_Selected extract_
# Functional Internet Services

*2003-01-01 — project*


My PhD dissertation work proposed an architecture for constructing new implementations of standard Internet protocols with integrated formal methods such as model checking and functional programming that were then not used in deployed servers. A more informal summary is "rewrite all the things in OCaml from C!", which lead to a merry adventure into implementing many networks protocols from scratch in a functional style, and learning lots about how to enforce specifications without using a full blown proof assistant.


In the late 90s while working at MVACS on the Mars Polar Lander, I found myself
using the secure OpenBSD operating system to deploy the self-hosted service
that @nickludlam and I have run together ever since.  I became an OpenBSD
developer with commit rights and went to several hackathons, a sample of which you can read in [OpenBSD C2K5 thoughts](https://anil.recoil.org/notes/c2k5-thoughts). Back then, my primary open source experience was working on C code in the OpenBSD base system and in PHP code while hacking on the  popular [Horde/IMP](https://horde.org) groupware system for my own email.

I rapidly tired of hacking in C code and looked for safer alternatives. While
procrastinating over PhD coffee with [Dave Scott](https://dave.recoil.org) he suggested I look into writing
a system daemon in [OCaml](https://ocaml.org). Why not have a go at a SSH server written entirely
in a type-safe functional language?  Being a PhD student sorely in need of a
challenge, I took up the project.

There were a couple of different challenges involved:

- There was no good way of expressing packet parsing policies for the complex
  dynamics of real Internet protocols.  I developed a domain-specific language
  for this in OCaml known as [MPL](https://github.com/avsm/melange) (the "meta packet language") and used it to
  successfully parse DNS, BGP, Ethernet, IP, SSH and a host of other binary
  protocols. The work won the best student paper award at EuroSys 2007 in
  [Melange: creating a "functional" internet](https://anil.recoil.org/papers/2007-eurosys-melange), and helped to lay the foundation for a growing belief
  in industrial circles that C was not the only way to do low-level parsing.

_Problems_
**1.** Answer these questions from the Functional Internet Services page:
(a) Where was the writer working in the late 90s?
(b) Who suggested writing a system daemon in OCaml?
(c) What award did the MPL work win, and at which event?
**2.** Reproduce the Functional Internet Services page word for word between "My PhD dissertation" and "blown proof assistant.", inclusive.
Rely only on the Functional Internet Services page when working with it.

_Supplied material_
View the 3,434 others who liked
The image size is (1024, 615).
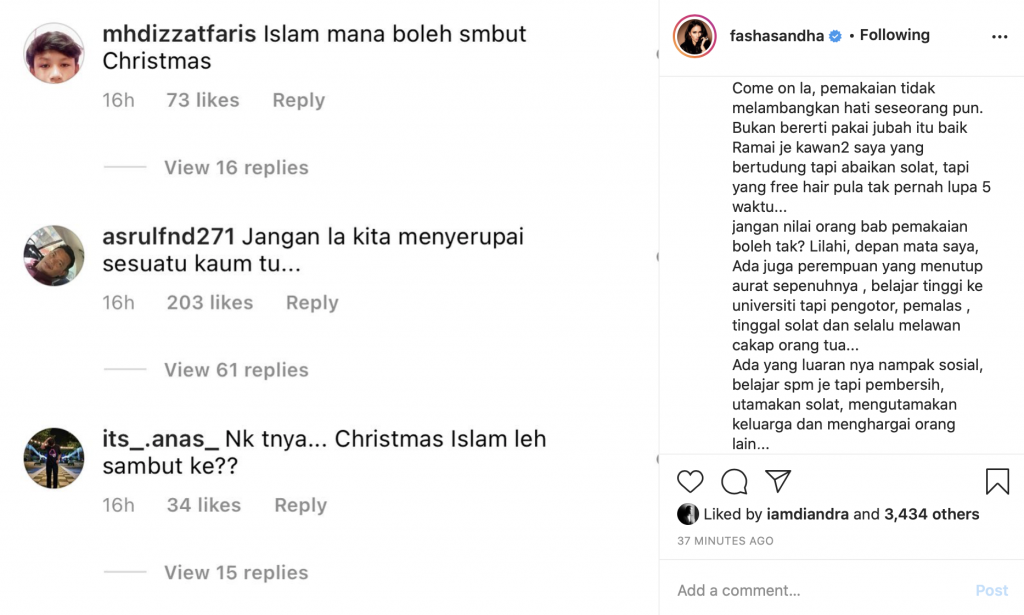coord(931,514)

--

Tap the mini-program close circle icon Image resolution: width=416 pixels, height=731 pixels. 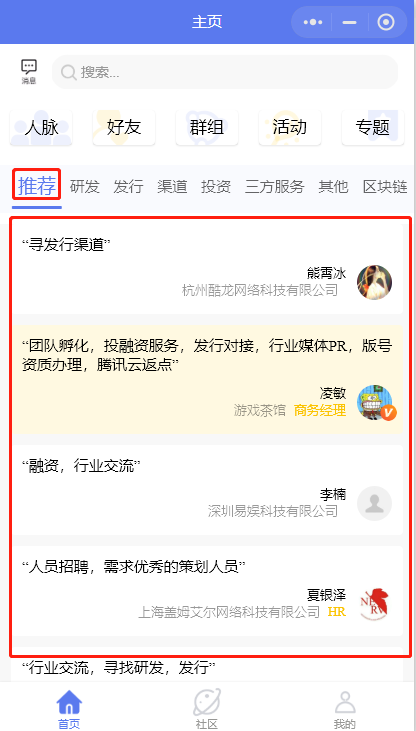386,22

_Responses per task_
**1.**
(a) At MVACS on the Mars Polar Lander.
(b) Dave Scott.
(c) The best student paper award, at EuroSys 2007.

**2.**
My PhD dissertation work proposed an architecture for constructing new implementations of standard Internet protocols with integrated formal methods such as model checking and functional programming that were then not used in deployed servers. A more informal summary is "rewrite all the things in OCaml from C!", which lead to a merry adventure into implementing many networks protocols from scratch in a functional style, and learning lots about how to enforce specifications without using a full blown proof assistant.